## SHORT TASK A
List every year or decade that the Walter Pichler text mentions.

═══ PROVIDED TEXT

Walter Pichler, Nucleus and Underground Building

Walter Pichler
Vienna, Austria
48°12′N, 16°22′E

Walter Pichler was an Austrian artist who produced a large number of drawings and sculptures, with the aim of exploring the relationship between object and space. Very influenced by the archaic civilizations he designed many projects of underground buildings articulated around nucleus, making these constructions real machines.

An avant-garde sculptor-architect

Walter Pichler (1936-2012) was an Austrian artist, particularly striking for his almost permanent association of sculpture and architectural space. Very influential and at the forefront of the spatial experimentations of the 1970s, he produced a large number of sculptures and drawings marked by a spiritual approach to the object or architectural space. In the 1960s, he began to produce series of architectural projects in which questions of plasticity, symmetry and form were addressed at the antipodes of functionalism. He joined forces with Austrian architects such as Hans Hollein and Raimund Abraham to pursue his anti-rationalist and conceptual approach. In 1963, his collaboration with Hollein led to the manifesto exhibition Architektur at the nächst St. Stephan Gallery in Vienna, the main platform of the Austrian avant-garde at the time. This became the birthplace of the Viennese experimental scene, from which groups such as Coop Himme(l)bau and Haus-Rucker-Co emerged.

══════

## SHORT TASK B
Please return every line of the records below word for word, with the pictures left out.

═══ RECORDS SUPPLIED

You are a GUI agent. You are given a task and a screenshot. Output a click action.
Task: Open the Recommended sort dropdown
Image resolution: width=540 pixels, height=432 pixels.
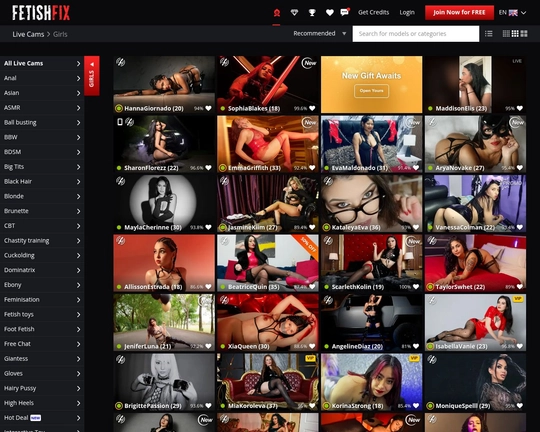320,33
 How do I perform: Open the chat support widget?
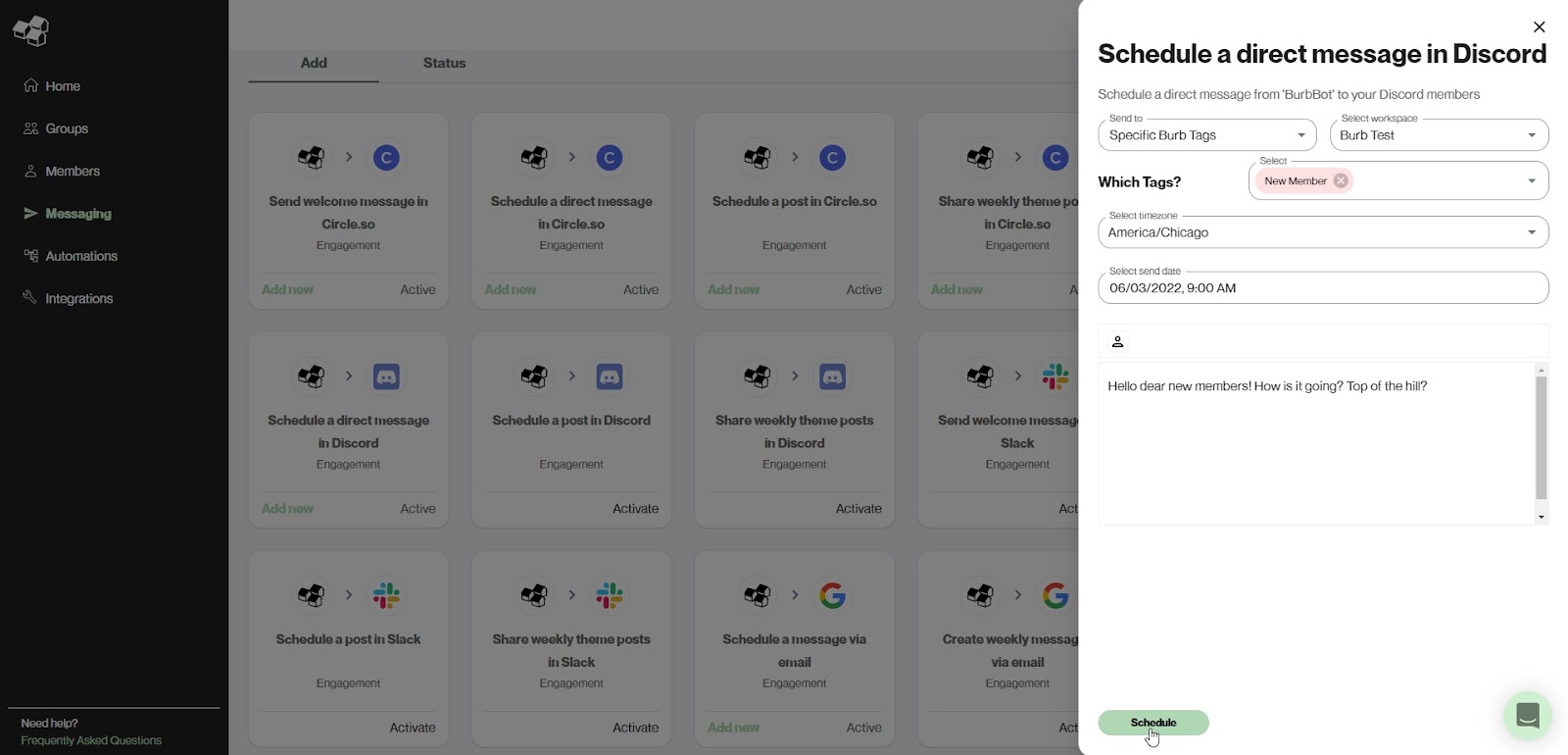[x=1527, y=715]
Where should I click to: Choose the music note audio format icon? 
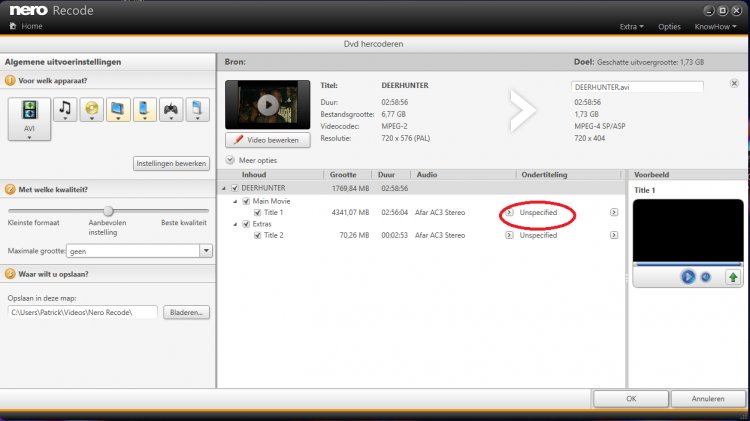coord(66,108)
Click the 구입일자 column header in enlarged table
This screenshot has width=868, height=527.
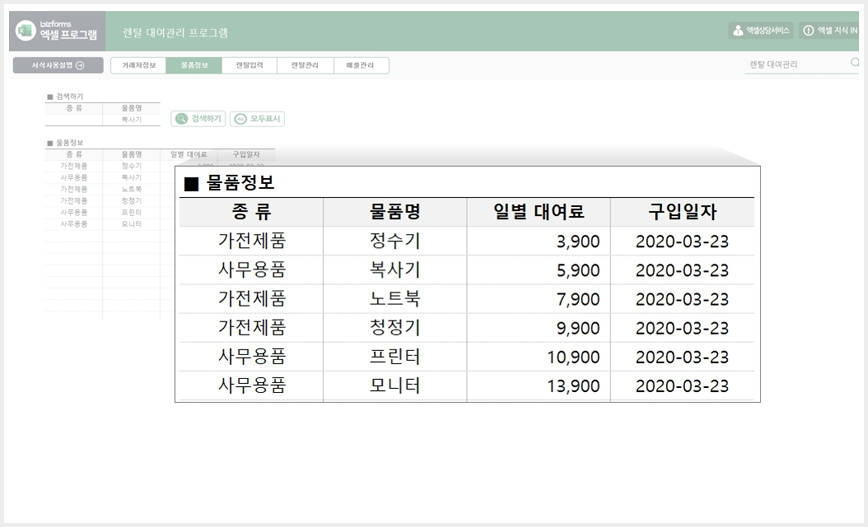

══════

## FINAL RESULT A
1936, 2012, 1960s, 1963, 1970s

## FINAL RESULT B
You are a GUI agent. You are given a task and a screenshot. Output a click action.
Task: Open the Recommended sort dropdown
Image resolution: width=540 pixels, height=432 pixels.
320,33
 How do I perform: Open the chat support widget?
[x=1527, y=715]
Where should I click to: Choose the music note audio format icon? 
coord(66,108)
Click the 구입일자 column header in enlarged table
This screenshot has width=868, height=527.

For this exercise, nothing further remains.